Struggles Win Reforms
"If there is no struggle, there can be no progress. Power concedes nothing without a demand. It never did and it never will." Frederick Douglass.None of the benefits we enjoy today were given to us by the two main parties, the Democrats and Republicans. They have all been won through struggles. U.S. history is full of amazing struggles by ordinary people to win improvements in their lives. These include: the struggles to end slavery in the 1800s; the fight to win public education and abolish child labor at the turn of the 20th Century; the struggle for the 40 hour work week, social security, and unemployment benefits in the 1930s; the fight for civil rights by African Americans in the 1950s and 1960s; the struggle for women's rights, for LGBT rights, and to defend the environment in the 1960s and 1970s. All these were won over the determined resistance of the ruling elite.
Over this whole period, there was an ongoing class struggle being fought between workers and bosses to win living wages and the right to organize unions in the workplace. In this struggle, big business and its two parties used the courts, the police, and the National Guard in an attempt to defeat workers' struggles. Workers overcame this by showing their power through dynamic strikes, workplace occupations, and mass demonstrations, by their ability to mobilize other workers to their cause, and by their willingness to struggle.
Corporate America has consistently used its two political parties to protect its interests against the needs of the working-class majority. Whether the Democrats or Republicans were in power, they used the state forces to try to defeat struggles. Together, they passed anti-union legislation. Democratic President Roosevelt used troops on striking workers more than any president in U.S. history. It was Democrats in power in the South who turned police dogs on African Americans in the struggle for civil rights.

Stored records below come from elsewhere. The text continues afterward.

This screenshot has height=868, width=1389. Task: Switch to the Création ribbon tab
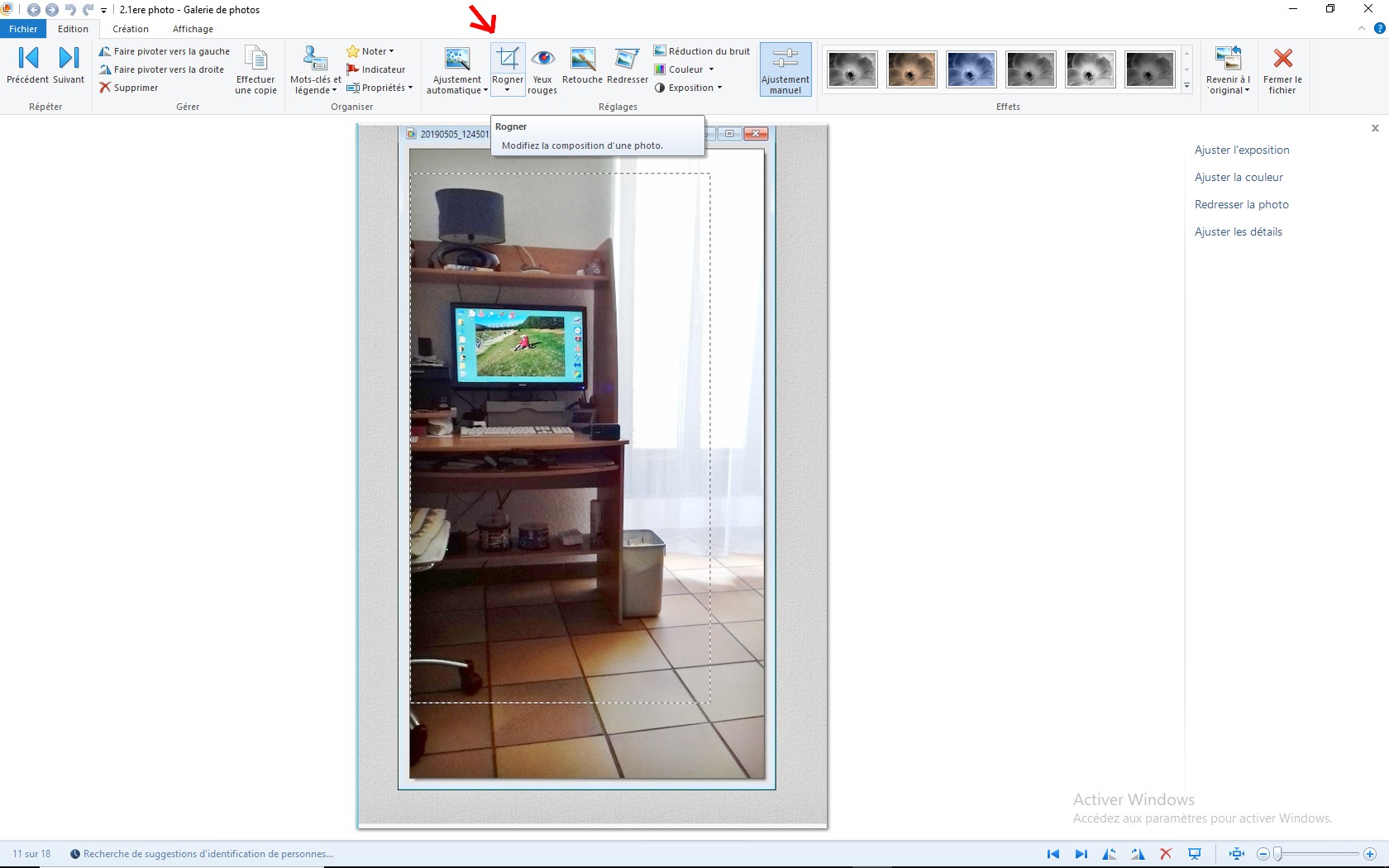tap(131, 29)
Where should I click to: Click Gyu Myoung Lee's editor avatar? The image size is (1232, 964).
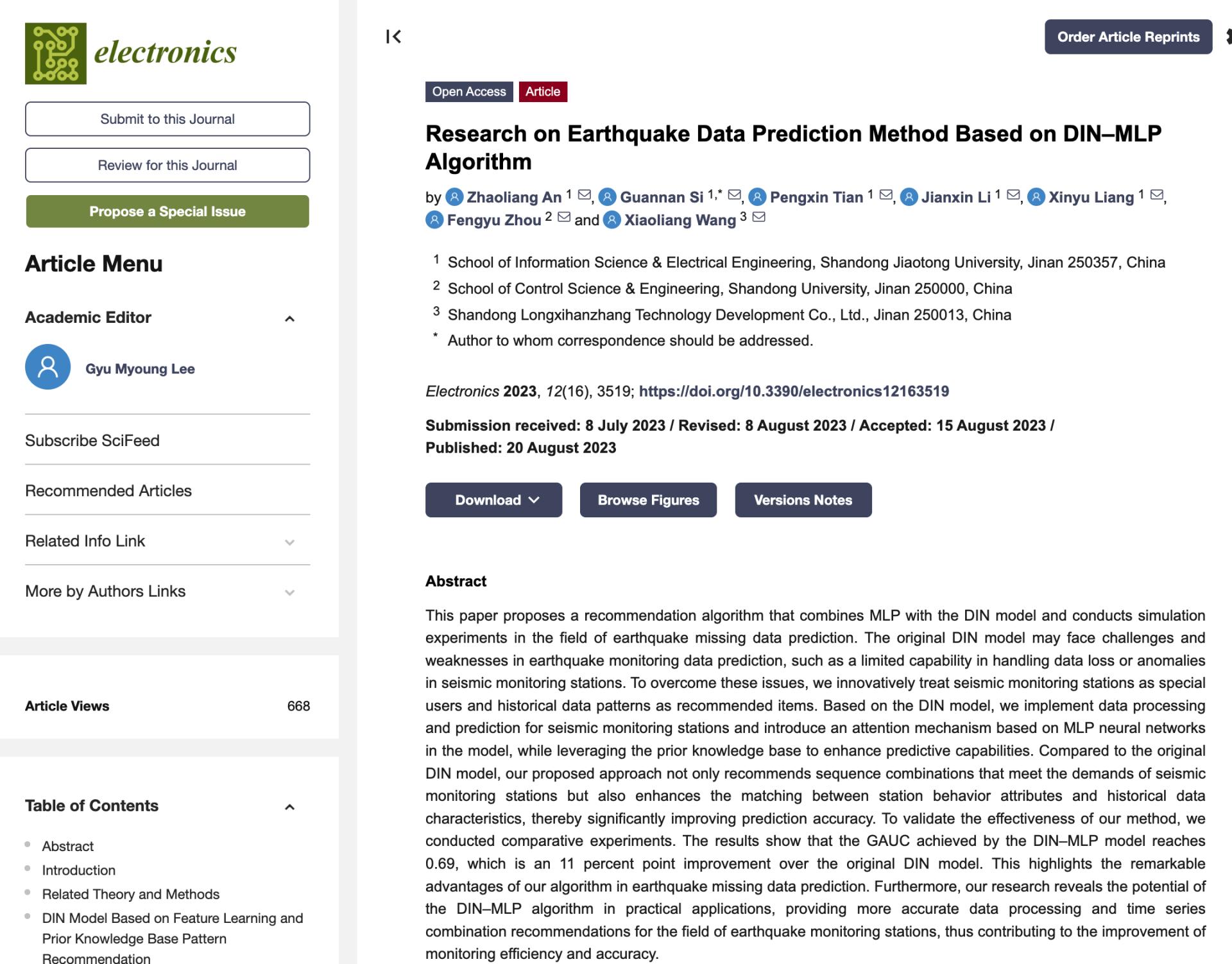[47, 367]
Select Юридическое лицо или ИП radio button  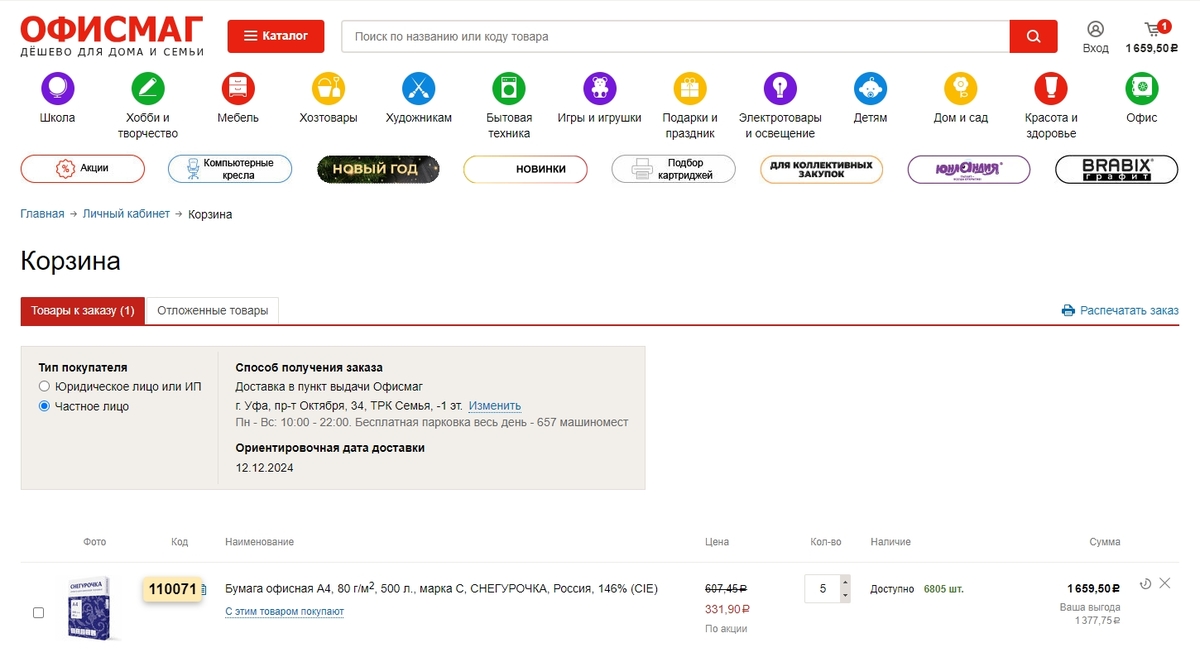click(44, 386)
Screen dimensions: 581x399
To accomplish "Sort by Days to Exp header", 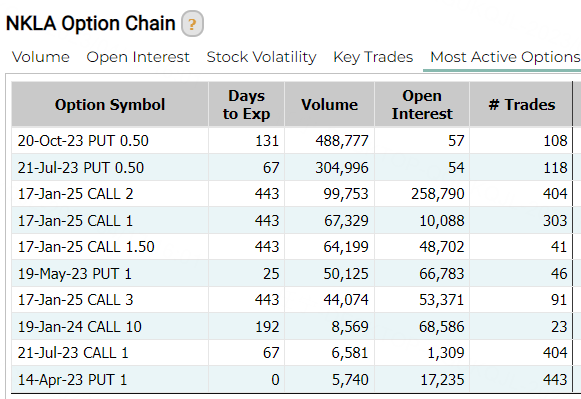I will (x=246, y=104).

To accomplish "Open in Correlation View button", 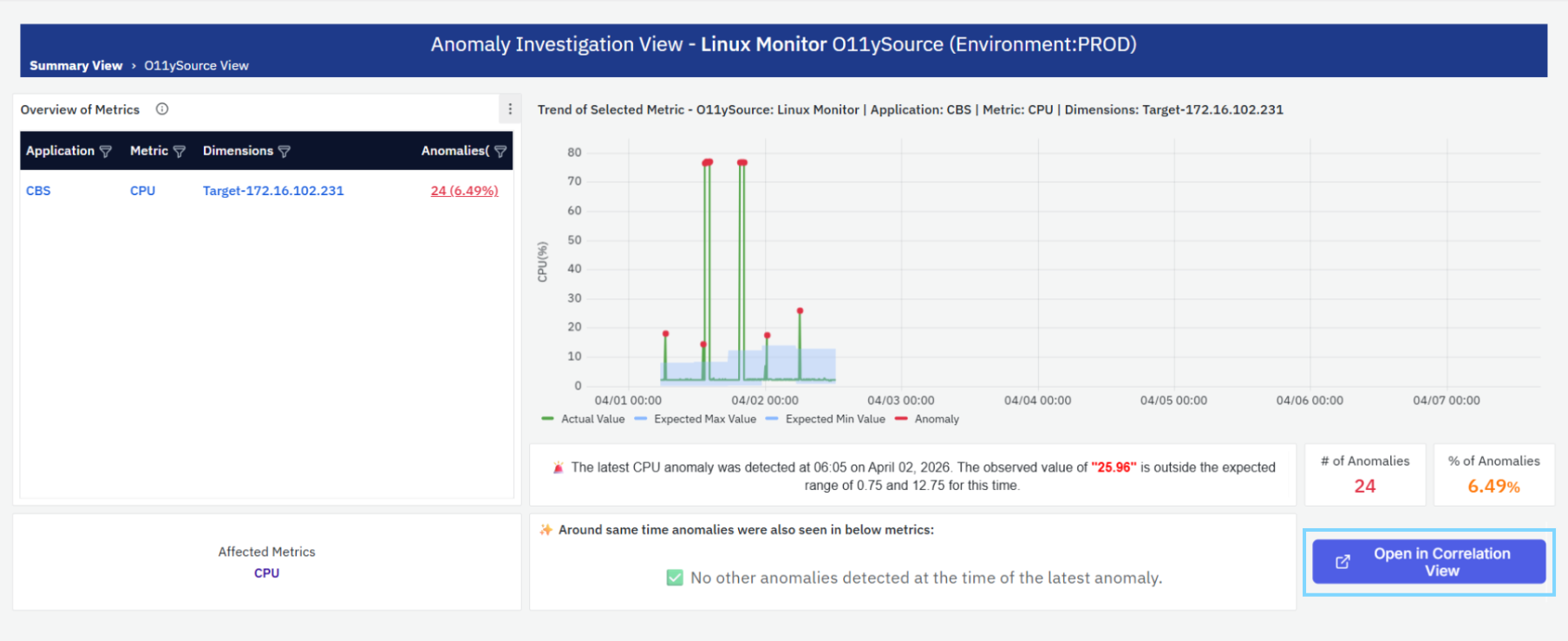I will click(x=1428, y=562).
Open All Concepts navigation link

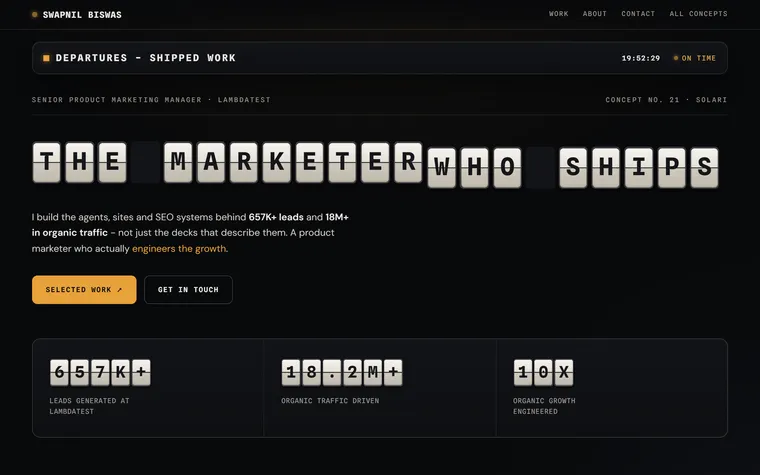point(698,14)
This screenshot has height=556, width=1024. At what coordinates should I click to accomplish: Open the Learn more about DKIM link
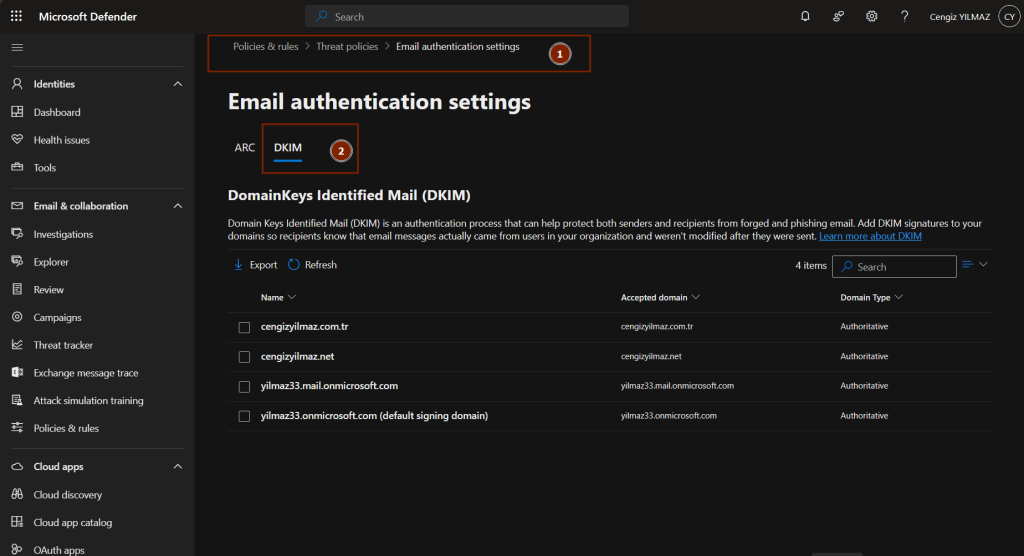[870, 237]
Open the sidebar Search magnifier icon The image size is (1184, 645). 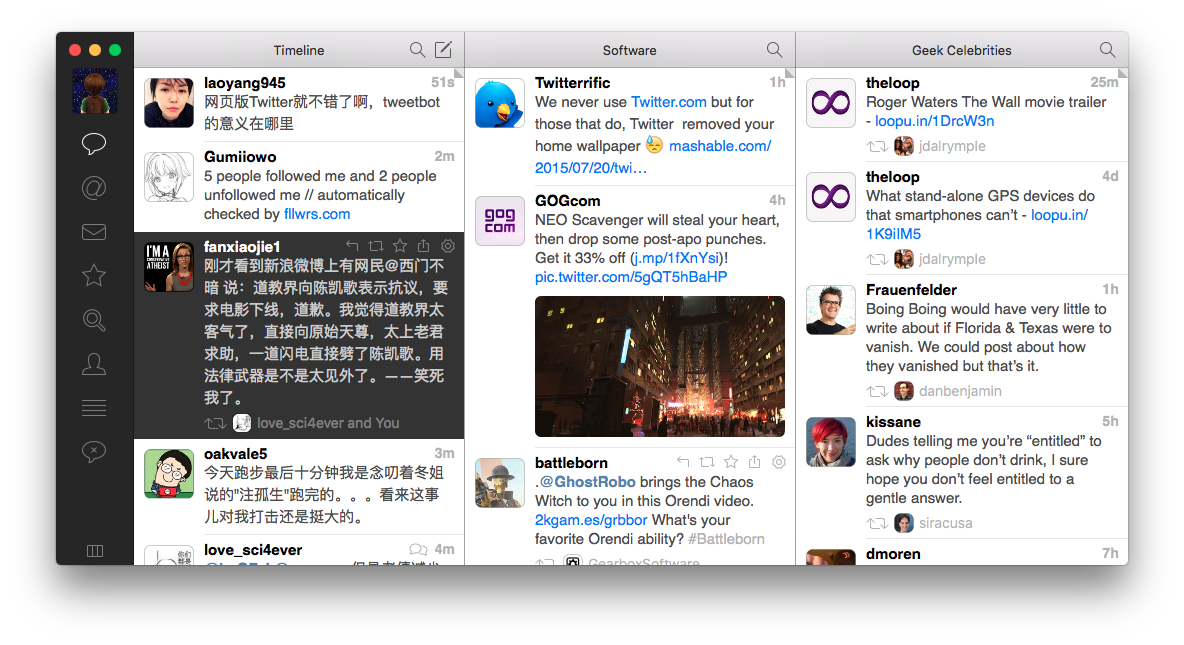coord(94,320)
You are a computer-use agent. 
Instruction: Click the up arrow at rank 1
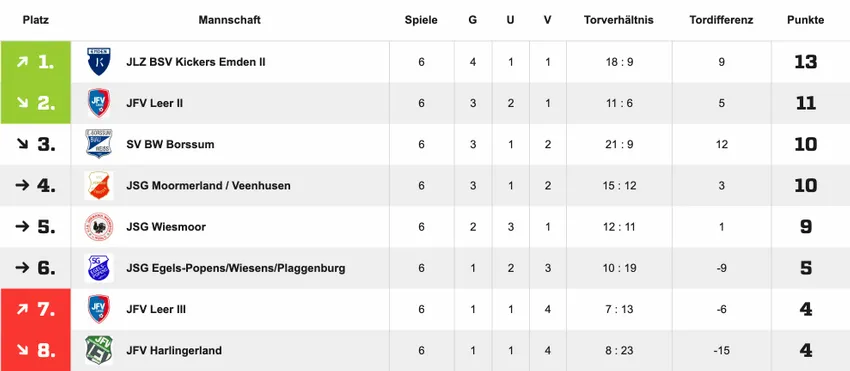(x=22, y=62)
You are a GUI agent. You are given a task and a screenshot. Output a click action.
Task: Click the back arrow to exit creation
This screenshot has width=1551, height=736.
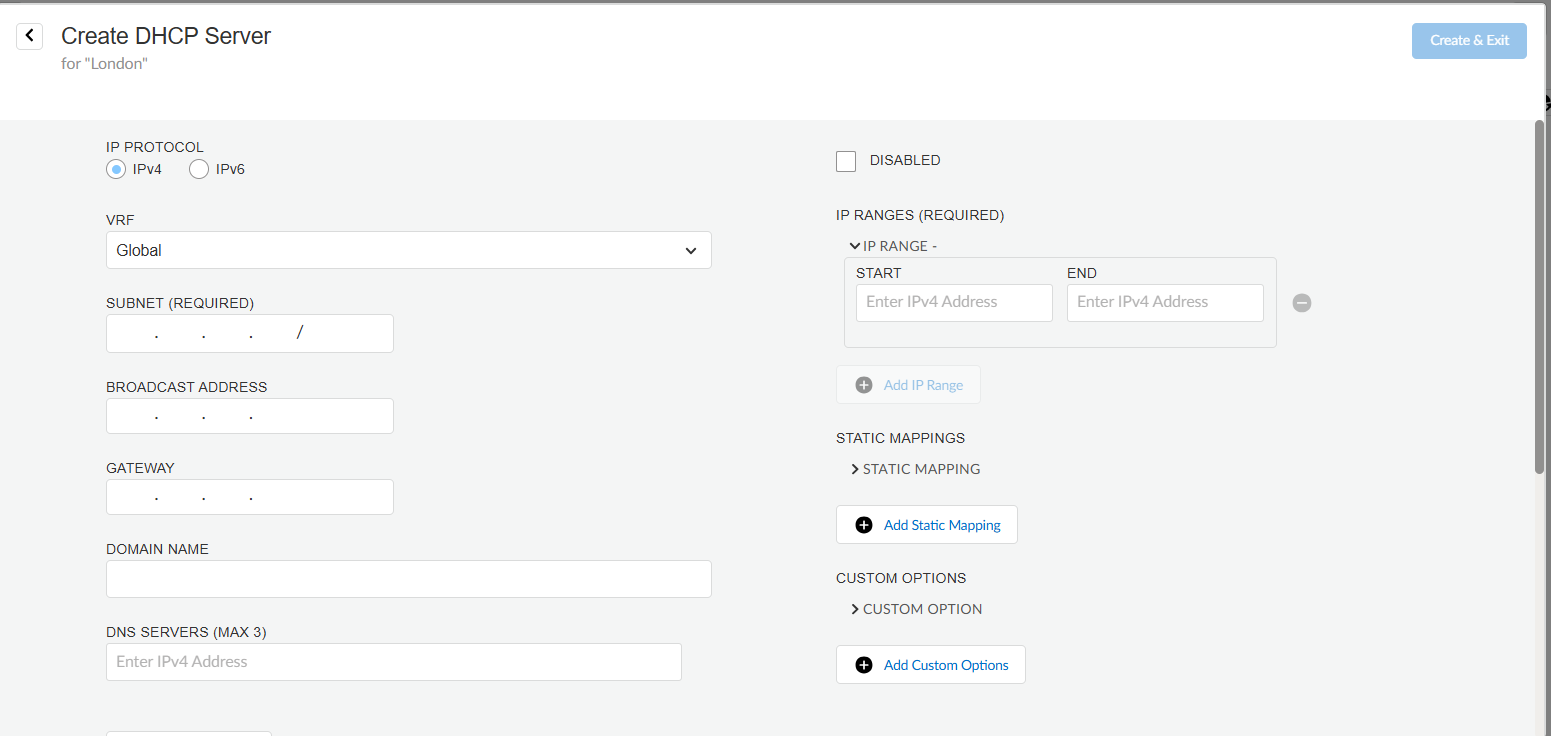tap(29, 35)
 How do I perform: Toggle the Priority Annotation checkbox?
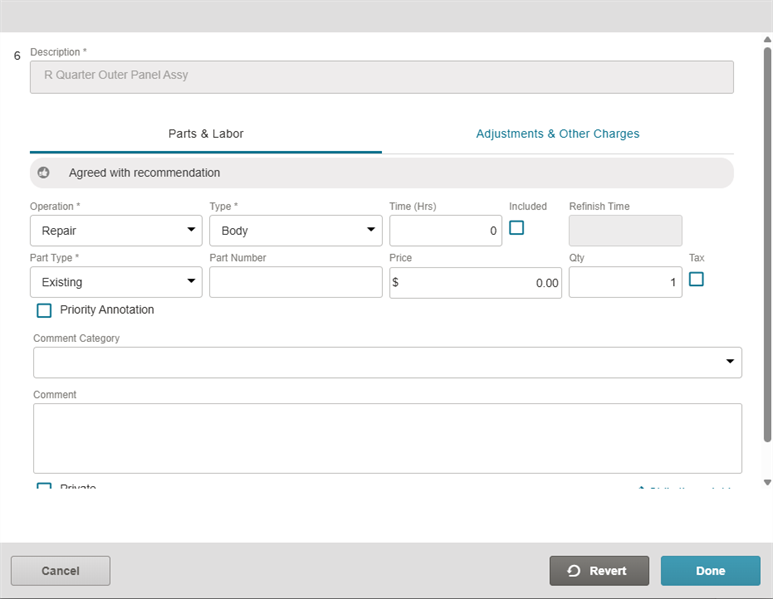(x=44, y=311)
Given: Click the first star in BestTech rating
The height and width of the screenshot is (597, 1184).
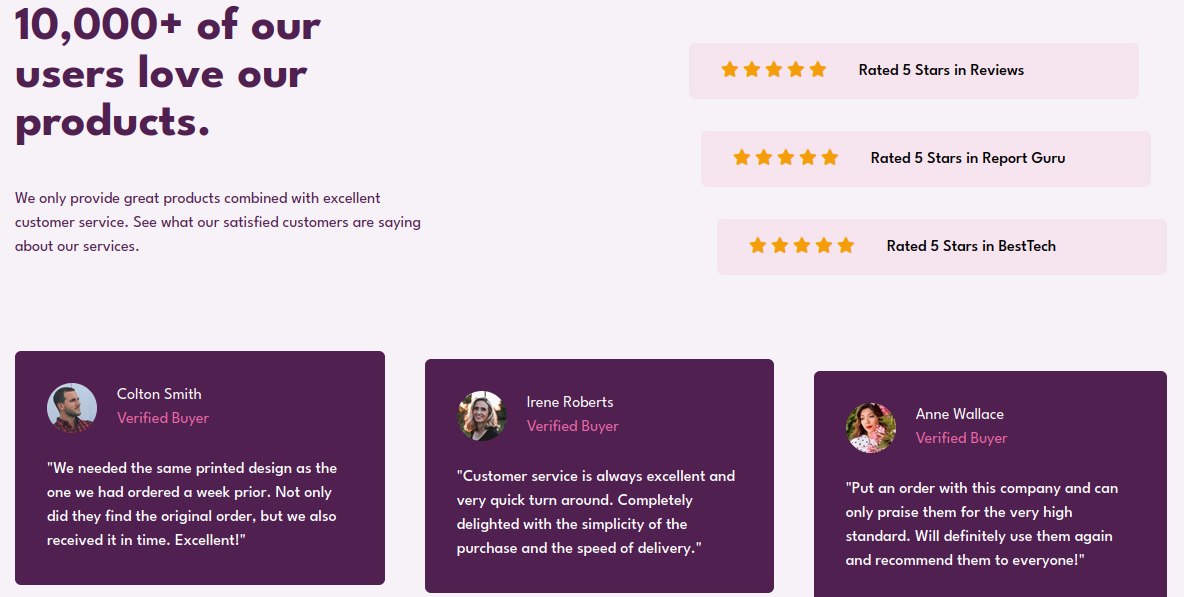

The only force that holds the hand of politicians today from slashing Social Security, Medicare, and Medicaid is their fear that it will precipitate a new wave of struggle, leading to the political awakening of the huge working class in the U.S.
The times we have won real reforms have been when powerful struggles have been organized in the streets. In the 1950s, 1960s, and 1970s, it was the strength and intensity of the struggles that determined what gains were won, not which political party was in power. Often, these struggles have come when the Democrats have been in power.
For example, the Vietnam War was begun under Democratic Presidents Kennedy and then Johnson. A rising tide of antiwar protests first shattered the Johnson Administration and then peaked in the early 1970s, forcing the Republican Nixon Administration to finally withdraw troops.
Due to escalating struggles for women's rights and the environment and the ongoing struggles for civil rights, it was the Republican Nixon Administration that passed some of the most important reforms. It was the dying down of protests and the ending of the post-war economic upswing of capitalism from 1950 to 1975 that brought an end to this period of the ruling elite conceding reforms.
How "Lesser-Evilism" Weakens Struggles
It's not just confusion about the role of the Democratic Party that hinders organizing a fightback. Most leaders of labor and other social movements close down social movements at election time to prevent embarrassing Democrats. This makes it impossible to build a coherent ongoing movement.
Over the last 25 years, there has been nothing more destructive to building effective and powerful struggles than the consequences of our leaders believing that the Democrats are a "lesser evil" compared to Republicans.
Time and again, leading antiwar organizations turned off antiwar protests around election time. For example, after Bush's invasion of Iraq in 2003, the antiwar movement grew steadily in momentum until the end of 2003. That was when the Democratic Party presidential primaries began. We were told to rally around Howard Dean as an antiwar candidate. Liberal leaders of the antiwar movement stopped calling rallies and prioritized electing an antiwar Democrat.
Not only that, but Democratic Party supporters in our movement said the main slogan of the movement, "Bring the troops home now," was too radical and would embarrass the Democratic Party candidate. In 2004, the movement went into a nosedive as it was muffled in preparation for the supposed election of an antiwar Democrat. Instead, the Democrats delivered "pro-war" Democratic Party candidate John Kerry!
Again, in 2007-2008, with growing anger at Bush and the war, we were told to tone down our opposition to war in favor of electing either Hillary Clinton or Barack Obama. While Obama made comments about a timetable for ending "war," he supported the "good" war in Afghanistan. Once again, the antiwar movement almost vanished.
A similar process happened during Bill Clinton's period in office. Leaders of the women's rights movement congratulated themselves in electing a "woman-friendly" Democrat and abstained from building a grassroots movement. Even when Clinton scaled back a woman's right to choose, they refused to mobilize opposition. Yet now we see Obama trading away women's access to abortion in exchange for Republican votes for his corporate health care bill.
2009 was a period of heightened debate over health care. This would have been a perfect chance for the labor leaders and leaders of other progressive organizations to build a movement around a single-payer system to provide universal health care for all. By spreading illusions that the Democratic Party plan would deliver radical health care reform, the chance to build a real, broad social movement that could have then become a platform for further struggles was lost. Instead, ground was ceded to the Tea Party's campaign of misinformation.